The problem with that is the whole point of a guest network is to completely isolate it from not only other VLANs/subnets but other devices on the guest SSID. That’s not really an option with IoT since you need to be able to setup and manage devices with mfg apps and then need them discoverable and accessible by other devices (like Home Assistant) on your network.

UI is close to releasing a network app update that will allow VLANs to be set based on SSID password entered so you might be able to reduce your number of SSIDs that way. I won’t be able to because I also use the block broadcast/multicast feature on each of my SSIDs with a list of devices unique to each SSID that are allowed to send such traffic.

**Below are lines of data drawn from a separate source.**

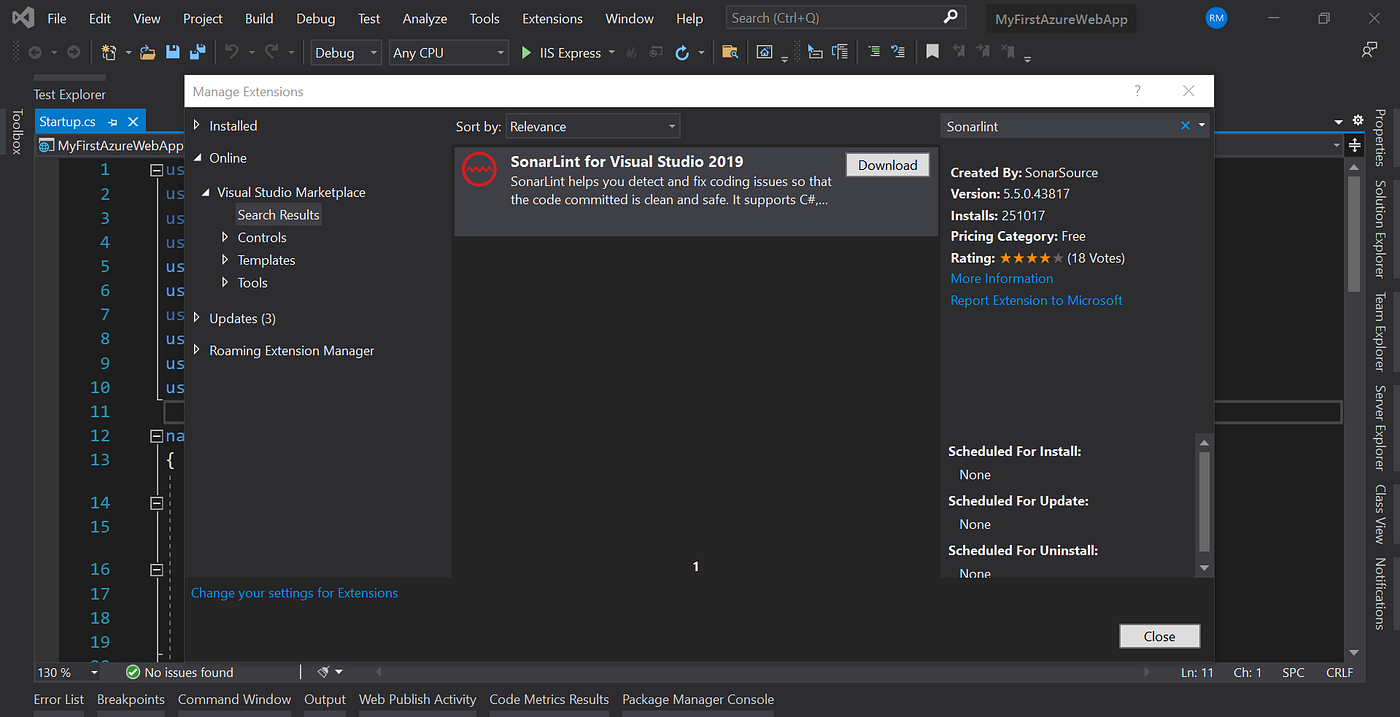Open the editor zoom level selector showing 130%
The height and width of the screenshot is (717, 1400).
pyautogui.click(x=65, y=672)
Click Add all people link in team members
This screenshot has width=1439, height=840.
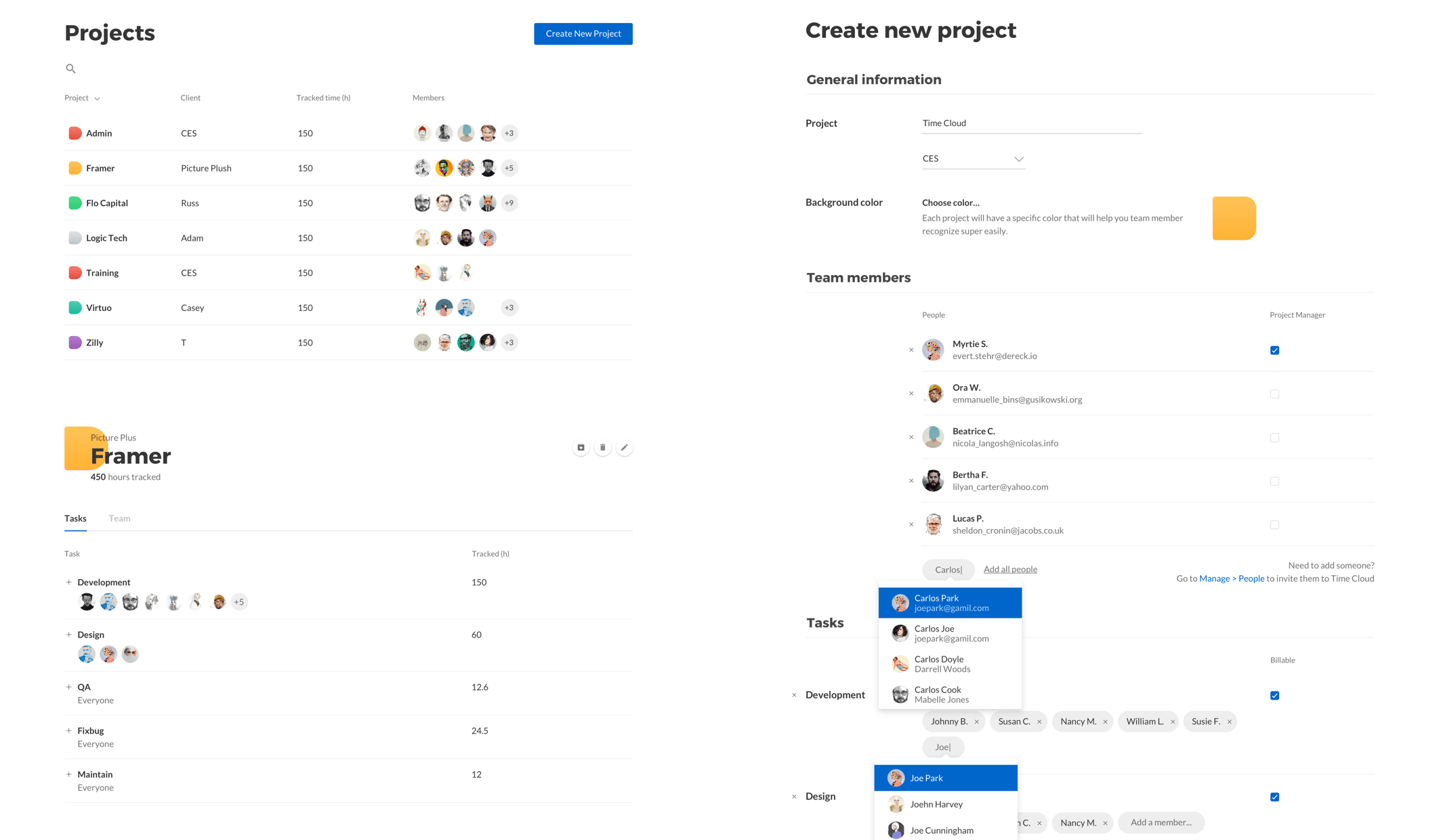1010,568
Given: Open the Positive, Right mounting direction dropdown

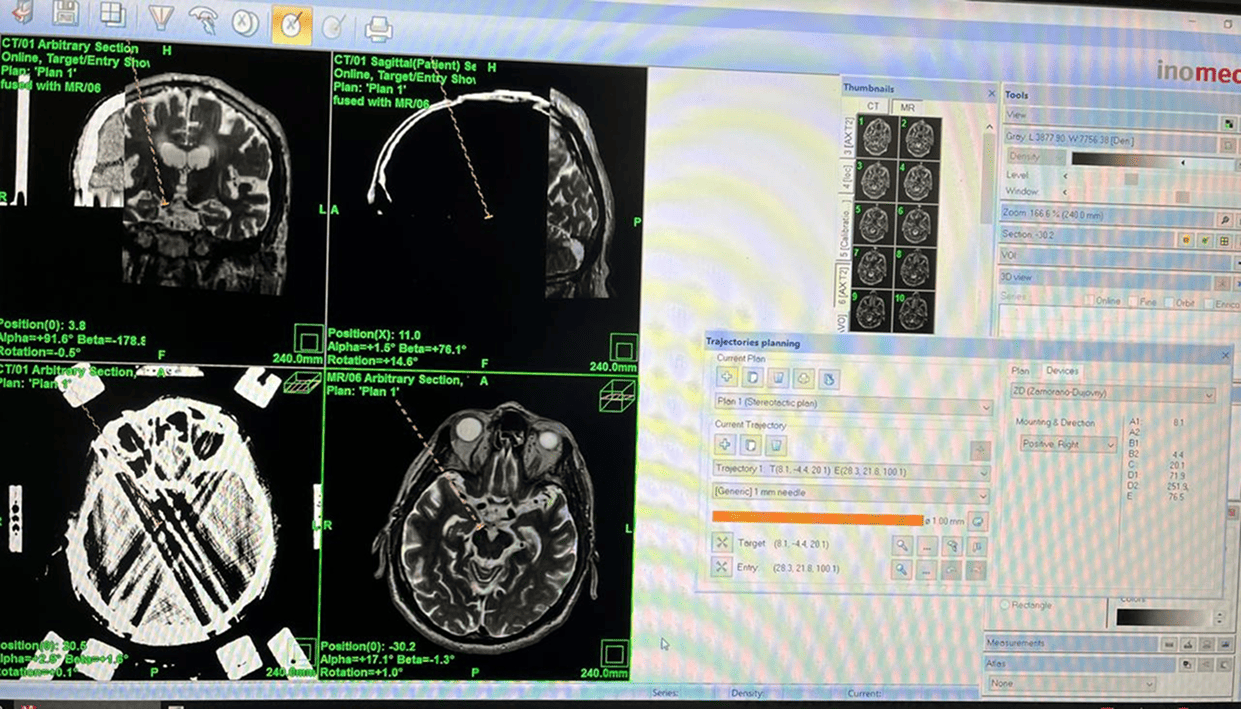Looking at the screenshot, I should coord(1066,444).
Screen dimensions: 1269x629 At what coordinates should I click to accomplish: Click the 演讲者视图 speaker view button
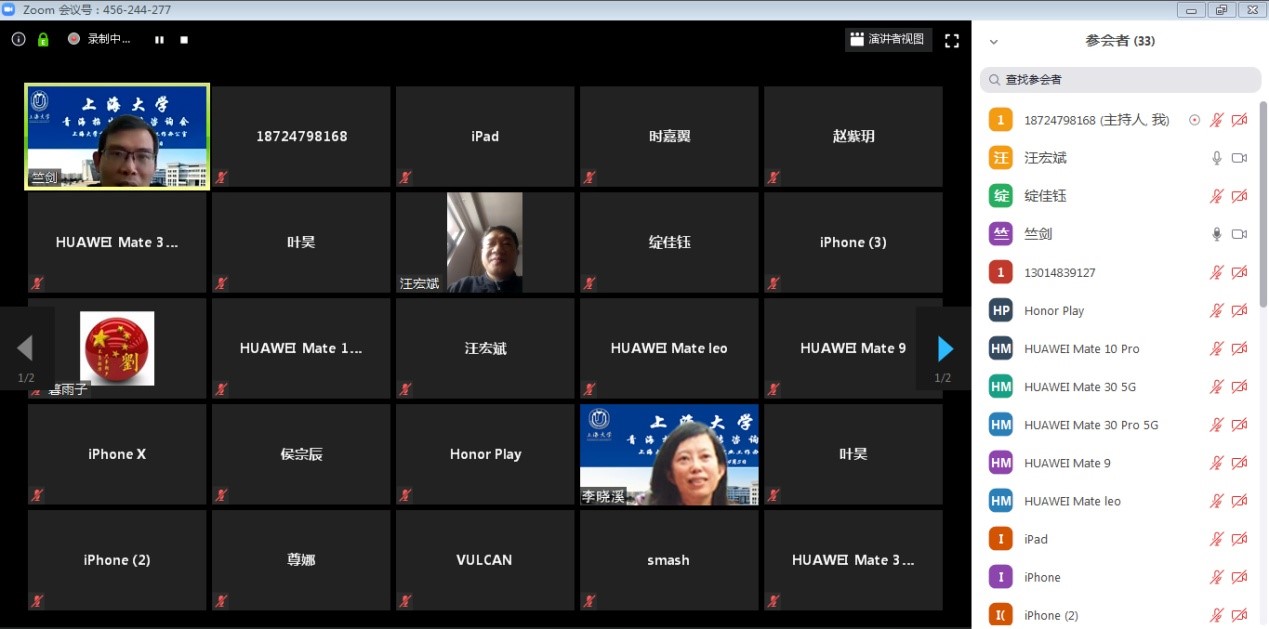pos(888,40)
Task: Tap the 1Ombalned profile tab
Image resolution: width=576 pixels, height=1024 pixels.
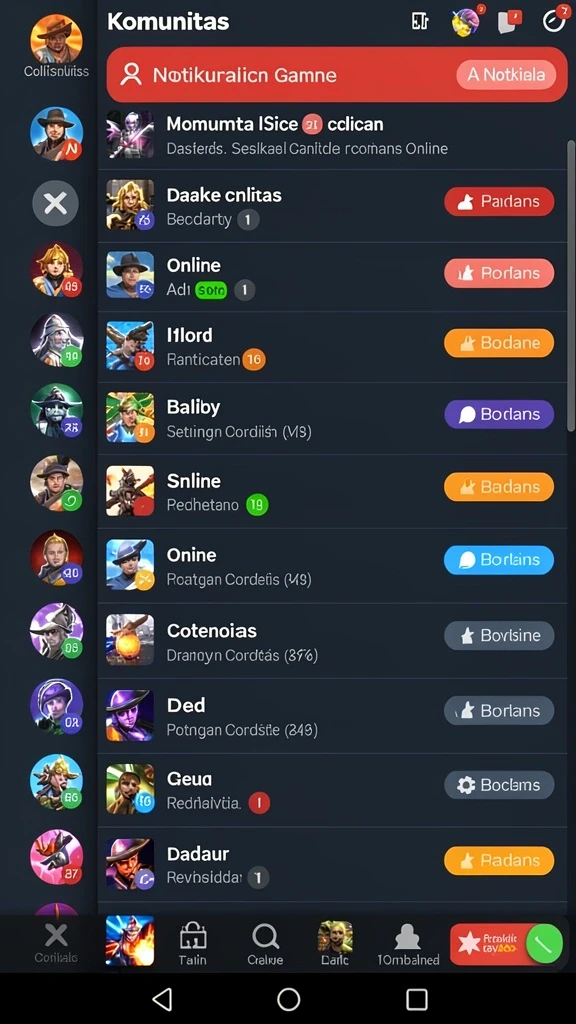Action: click(408, 945)
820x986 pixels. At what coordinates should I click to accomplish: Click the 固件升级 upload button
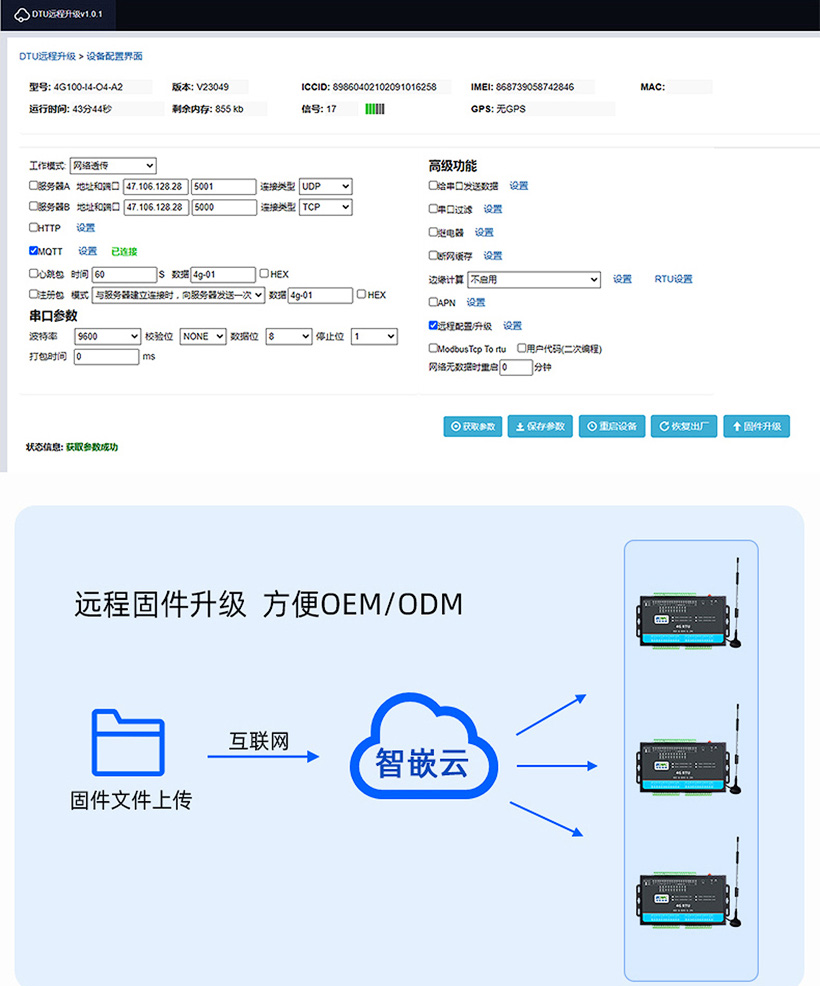[x=757, y=426]
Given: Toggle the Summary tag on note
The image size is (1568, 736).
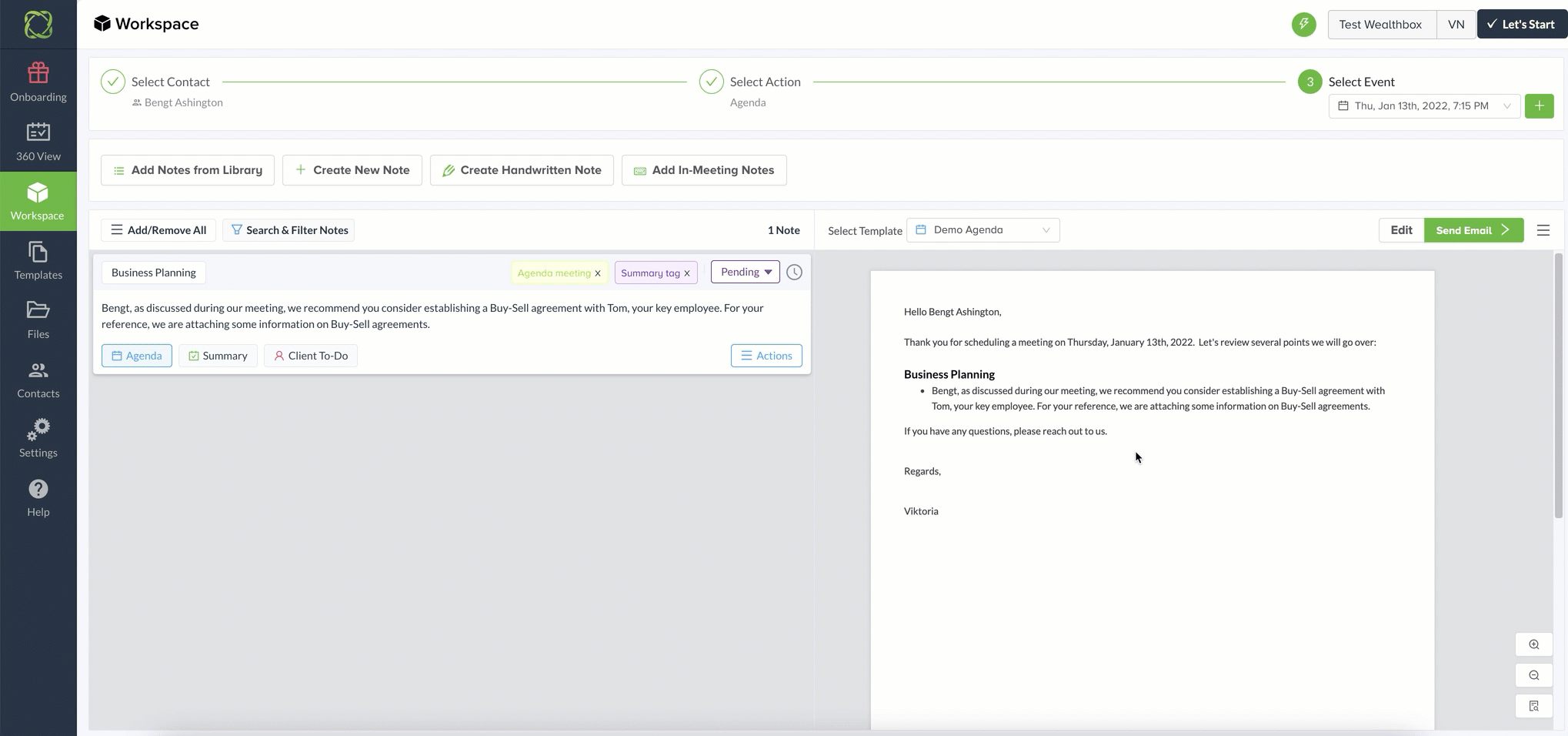Looking at the screenshot, I should 218,356.
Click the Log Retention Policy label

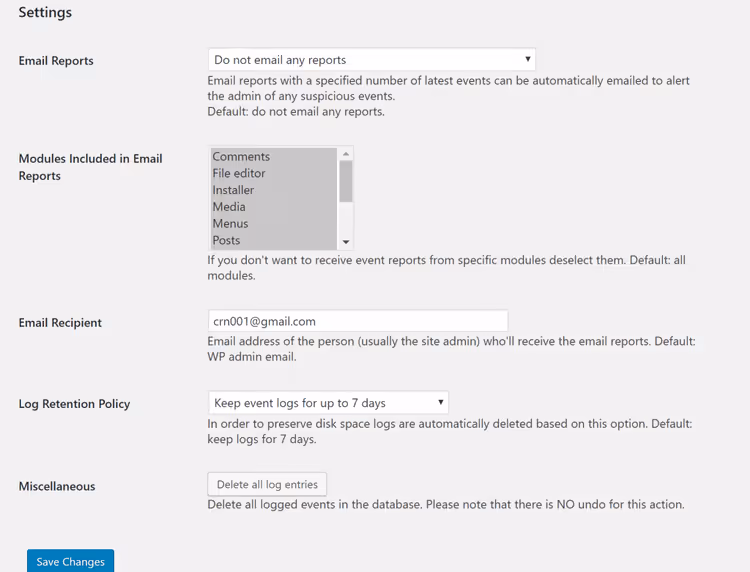[x=74, y=404]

In my case I have 4 SSIDs per AP. 3 are global (guest on 5Ghz only, 5Ghz only and 6Ghz only). The other is unique to the AP (2.4Ghz only). I found I had to do it this way because there just aren’t enough devices (especially IoT devices) that roam properly. Even now I have 2 or 3 IoT devices on my 5Ghz only SSID that sometimes need help finding the best/closest AP. I can’t combine the 5Ghz only SSID with the 6Ghz only SSID because I have devices on the 5Ghz only SSID that don’t like WPA3.

The Network release with this feature went to “Official” today. I haven’t played with it yet but I plan to use it to eliminate one or more wireless networks.

@glc650 - I assume you’re aware of the “Lock to Access Point” feature but in case you aren’t:

I use this feature for devices that are in a fixed location but make poor choices about access point connectivity.